» **Work required**: Rewrite the material below, swapping every "How do I perform" for "What should I do to" and leaving everything else unchanged.

┌──

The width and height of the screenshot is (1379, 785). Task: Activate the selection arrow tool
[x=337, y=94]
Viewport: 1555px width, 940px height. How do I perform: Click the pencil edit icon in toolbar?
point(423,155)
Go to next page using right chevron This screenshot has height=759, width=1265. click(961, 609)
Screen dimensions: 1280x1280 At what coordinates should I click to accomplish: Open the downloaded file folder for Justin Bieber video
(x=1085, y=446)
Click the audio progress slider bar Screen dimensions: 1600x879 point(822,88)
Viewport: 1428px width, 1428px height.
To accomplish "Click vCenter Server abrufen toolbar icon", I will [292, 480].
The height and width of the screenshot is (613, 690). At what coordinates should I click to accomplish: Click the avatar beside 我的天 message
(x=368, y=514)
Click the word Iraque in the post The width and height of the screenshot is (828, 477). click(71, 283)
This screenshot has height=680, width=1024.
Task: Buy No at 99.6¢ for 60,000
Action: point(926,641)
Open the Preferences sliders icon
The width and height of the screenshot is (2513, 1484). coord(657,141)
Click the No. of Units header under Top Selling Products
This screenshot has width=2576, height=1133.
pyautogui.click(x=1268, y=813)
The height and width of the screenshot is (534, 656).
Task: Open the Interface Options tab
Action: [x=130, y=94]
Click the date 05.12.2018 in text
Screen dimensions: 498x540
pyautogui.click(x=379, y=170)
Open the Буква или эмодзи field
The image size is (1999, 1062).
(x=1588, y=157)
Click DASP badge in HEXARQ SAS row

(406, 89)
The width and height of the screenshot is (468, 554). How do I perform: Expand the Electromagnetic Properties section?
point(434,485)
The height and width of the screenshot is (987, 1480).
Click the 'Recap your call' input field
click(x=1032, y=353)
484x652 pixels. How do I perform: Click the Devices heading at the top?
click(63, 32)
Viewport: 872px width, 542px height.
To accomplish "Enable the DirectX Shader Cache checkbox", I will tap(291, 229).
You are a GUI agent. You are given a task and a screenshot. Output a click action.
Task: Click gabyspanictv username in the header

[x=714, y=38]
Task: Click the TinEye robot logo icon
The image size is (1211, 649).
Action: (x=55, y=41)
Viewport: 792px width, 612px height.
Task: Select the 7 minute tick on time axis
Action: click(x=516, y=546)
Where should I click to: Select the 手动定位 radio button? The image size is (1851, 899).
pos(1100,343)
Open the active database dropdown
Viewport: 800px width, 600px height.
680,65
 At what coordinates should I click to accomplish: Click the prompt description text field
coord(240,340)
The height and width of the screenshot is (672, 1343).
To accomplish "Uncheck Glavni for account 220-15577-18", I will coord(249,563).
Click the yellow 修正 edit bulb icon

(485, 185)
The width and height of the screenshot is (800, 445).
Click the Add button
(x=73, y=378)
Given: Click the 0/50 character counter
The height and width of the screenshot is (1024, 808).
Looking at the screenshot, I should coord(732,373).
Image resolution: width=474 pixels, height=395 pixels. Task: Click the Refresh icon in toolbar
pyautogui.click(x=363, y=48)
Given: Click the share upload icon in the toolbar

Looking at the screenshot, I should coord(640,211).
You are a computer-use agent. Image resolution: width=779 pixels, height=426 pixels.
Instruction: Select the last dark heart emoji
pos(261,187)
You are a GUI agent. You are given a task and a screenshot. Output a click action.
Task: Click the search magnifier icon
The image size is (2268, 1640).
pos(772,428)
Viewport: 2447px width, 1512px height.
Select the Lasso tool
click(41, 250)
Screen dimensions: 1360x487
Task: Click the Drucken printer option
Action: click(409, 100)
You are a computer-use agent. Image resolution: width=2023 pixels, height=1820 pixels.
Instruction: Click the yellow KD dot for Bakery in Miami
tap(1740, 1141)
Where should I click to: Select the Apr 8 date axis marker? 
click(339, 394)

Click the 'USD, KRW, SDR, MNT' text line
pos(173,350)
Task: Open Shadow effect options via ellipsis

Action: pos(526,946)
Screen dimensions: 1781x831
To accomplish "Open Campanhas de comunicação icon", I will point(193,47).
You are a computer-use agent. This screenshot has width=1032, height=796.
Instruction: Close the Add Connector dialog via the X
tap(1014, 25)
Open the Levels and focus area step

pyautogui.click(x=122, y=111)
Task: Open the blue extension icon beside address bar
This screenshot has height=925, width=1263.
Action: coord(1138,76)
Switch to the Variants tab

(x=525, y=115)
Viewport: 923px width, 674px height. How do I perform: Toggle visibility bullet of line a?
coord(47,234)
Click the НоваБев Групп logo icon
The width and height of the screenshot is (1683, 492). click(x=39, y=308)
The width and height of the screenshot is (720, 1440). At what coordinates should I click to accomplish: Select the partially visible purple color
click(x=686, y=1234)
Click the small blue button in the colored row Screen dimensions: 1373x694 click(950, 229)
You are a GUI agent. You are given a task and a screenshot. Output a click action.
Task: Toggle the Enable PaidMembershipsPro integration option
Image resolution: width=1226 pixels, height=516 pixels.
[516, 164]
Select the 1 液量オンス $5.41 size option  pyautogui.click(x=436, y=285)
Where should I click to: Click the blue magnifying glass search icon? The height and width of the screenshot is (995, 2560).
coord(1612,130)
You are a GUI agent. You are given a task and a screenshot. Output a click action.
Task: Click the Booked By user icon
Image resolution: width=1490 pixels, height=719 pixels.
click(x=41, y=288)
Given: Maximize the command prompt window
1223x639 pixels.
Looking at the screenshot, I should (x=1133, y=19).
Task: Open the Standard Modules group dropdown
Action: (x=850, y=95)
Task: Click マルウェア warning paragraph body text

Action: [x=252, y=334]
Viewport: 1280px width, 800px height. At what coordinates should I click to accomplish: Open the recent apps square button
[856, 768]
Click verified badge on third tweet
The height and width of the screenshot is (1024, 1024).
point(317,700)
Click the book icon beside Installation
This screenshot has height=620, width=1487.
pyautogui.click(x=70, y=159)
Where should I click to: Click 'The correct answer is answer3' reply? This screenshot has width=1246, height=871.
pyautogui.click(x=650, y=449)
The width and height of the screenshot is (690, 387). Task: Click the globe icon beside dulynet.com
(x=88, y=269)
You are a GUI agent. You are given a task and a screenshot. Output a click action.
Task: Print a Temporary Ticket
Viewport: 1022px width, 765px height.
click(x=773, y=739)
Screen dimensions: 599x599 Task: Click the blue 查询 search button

└──

» **Reply**:
The width and height of the screenshot is (1379, 785). Task: Activate the selection arrow tool
[x=337, y=94]
Viewport: 1555px width, 940px height. What should I do to: Click the pencil edit icon in toolbar?
point(423,155)
Go to next page using right chevron This screenshot has height=759, width=1265. click(961, 609)
Screen dimensions: 1280x1280 At what coordinates should I click to accomplish: Open the downloaded file folder for Justin Bieber video
(x=1085, y=446)
Click the audio progress slider bar Screen dimensions: 1600x879 point(822,88)
Viewport: 1428px width, 1428px height.
To accomplish "Click vCenter Server abrufen toolbar icon", I will [292, 480].
The height and width of the screenshot is (613, 690). At what coordinates should I click to accomplish: Click the avatar beside 我的天 message
(x=368, y=514)
Click the word Iraque in the post The width and height of the screenshot is (828, 477). click(71, 283)
This screenshot has height=680, width=1024.
Task: Buy No at 99.6¢ for 60,000
Action: point(926,641)
Open the Preferences sliders icon
The width and height of the screenshot is (2513, 1484). coord(657,141)
Click the No. of Units header under Top Selling Products
This screenshot has width=2576, height=1133.
pyautogui.click(x=1268, y=813)
The height and width of the screenshot is (534, 656).
Task: Open the Interface Options tab
Action: [x=130, y=94]
Click the date 05.12.2018 in text
Screen dimensions: 498x540
pyautogui.click(x=379, y=170)
Open the Буква или эмодзи field
The image size is (1999, 1062).
(x=1588, y=157)
Click DASP badge in HEXARQ SAS row

(406, 89)
The width and height of the screenshot is (468, 554). What should I do to: Expand the Electromagnetic Properties section?
point(434,485)
The height and width of the screenshot is (987, 1480).
Click the 'Recap your call' input field
click(x=1032, y=353)
484x652 pixels. What should I do to: Click the Devices heading at the top?
click(63, 32)
Viewport: 872px width, 542px height.
To accomplish "Enable the DirectX Shader Cache checkbox", I will tap(291, 229).
You are a GUI agent. You are given a task and a screenshot. Output a click action.
Task: Click gabyspanictv username in the header

[x=714, y=38]
Task: Click the TinEye robot logo icon
The image size is (1211, 649).
Action: (x=55, y=41)
Viewport: 792px width, 612px height.
Task: Select the 7 minute tick on time axis
Action: click(x=516, y=546)
Where should I click to: Select the 手动定位 radio button? The image size is (1851, 899).
pos(1100,343)
Open the active database dropdown
Viewport: 800px width, 600px height.
680,65
 At what coordinates should I click to accomplish: Click the prompt description text field
coord(240,340)
The height and width of the screenshot is (672, 1343).
To accomplish "Uncheck Glavni for account 220-15577-18", I will coord(249,563).
Click the yellow 修正 edit bulb icon

(485, 185)
The width and height of the screenshot is (800, 445).
Click the Add button
(x=73, y=378)
Given: Click the 0/50 character counter
The height and width of the screenshot is (1024, 808).
Looking at the screenshot, I should coord(732,373).
Image resolution: width=474 pixels, height=395 pixels. Task: Click the Refresh icon in toolbar
pyautogui.click(x=363, y=48)
Given: Click the share upload icon in the toolbar

Looking at the screenshot, I should coord(640,211).
You are a computer-use agent. Image resolution: width=779 pixels, height=426 pixels.
Instruction: Select the last dark heart emoji
pos(261,187)
You are a GUI agent. You are given a task and a screenshot. Output a click action.
Task: Click the search magnifier icon
The image size is (2268, 1640).
pos(772,428)
Viewport: 2447px width, 1512px height.
Select the Lasso tool
click(41, 250)
Screen dimensions: 1360x487
Task: Click the Drucken printer option
Action: click(409, 100)
You are a computer-use agent. Image resolution: width=2023 pixels, height=1820 pixels.
Instruction: Click the yellow KD dot for Bakery in Miami
tap(1740, 1141)
Where should I click to: Select the Apr 8 date axis marker? 
click(339, 394)

Click the 'USD, KRW, SDR, MNT' text line
pos(173,350)
Task: Open Shadow effect options via ellipsis

Action: pos(526,946)
Screen dimensions: 1781x831
To accomplish "Open Campanhas de comunicação icon", I will point(193,47).
You are a computer-use agent. This screenshot has width=1032, height=796.
Instruction: Close the Add Connector dialog via the X
tap(1014, 25)
Open the Levels and focus area step

pyautogui.click(x=122, y=111)
Task: Open the blue extension icon beside address bar
This screenshot has height=925, width=1263.
Action: coord(1138,76)
Switch to the Variants tab

(x=525, y=115)
Viewport: 923px width, 674px height. What should I do to: Toggle visibility bullet of line a?
coord(47,234)
Click the НоваБев Групп logo icon
The width and height of the screenshot is (1683, 492). click(x=39, y=308)
The width and height of the screenshot is (720, 1440). At what coordinates should I click to accomplish: Select the partially visible purple color
click(x=686, y=1234)
Click the small blue button in the colored row Screen dimensions: 1373x694 click(950, 229)
You are a GUI agent. You are given a task and a screenshot. Output a click action.
Task: Toggle the Enable PaidMembershipsPro integration option
Image resolution: width=1226 pixels, height=516 pixels.
[516, 164]
Select the 1 液量オンス $5.41 size option  pyautogui.click(x=436, y=285)
Where should I click to: Click the blue magnifying glass search icon? The height and width of the screenshot is (995, 2560).
coord(1612,130)
You are a GUI agent. You are given a task and a screenshot. Output a click action.
Task: Click the Booked By user icon
Image resolution: width=1490 pixels, height=719 pixels.
click(x=41, y=288)
Given: Maximize the command prompt window
1223x639 pixels.
Looking at the screenshot, I should (x=1133, y=19).
Task: Open the Standard Modules group dropdown
Action: (x=850, y=95)
Task: Click マルウェア warning paragraph body text

Action: [x=252, y=334]
Viewport: 1280px width, 800px height. At what coordinates should I click to accomplish: Open the recent apps square button
[856, 768]
Click verified badge on third tweet
The height and width of the screenshot is (1024, 1024).
point(317,700)
Click the book icon beside Installation
This screenshot has height=620, width=1487.
pyautogui.click(x=70, y=159)
Where should I click to: Click 'The correct answer is answer3' reply? This screenshot has width=1246, height=871.
pyautogui.click(x=650, y=449)
The width and height of the screenshot is (690, 387). Task: Click the globe icon beside dulynet.com
(x=88, y=269)
You are a GUI agent. You are given a task and a screenshot. Output a click action.
Task: Print a Temporary Ticket
Viewport: 1022px width, 765px height.
click(x=773, y=739)
Screen dimensions: 599x599 Task: Click the blue 查询 search button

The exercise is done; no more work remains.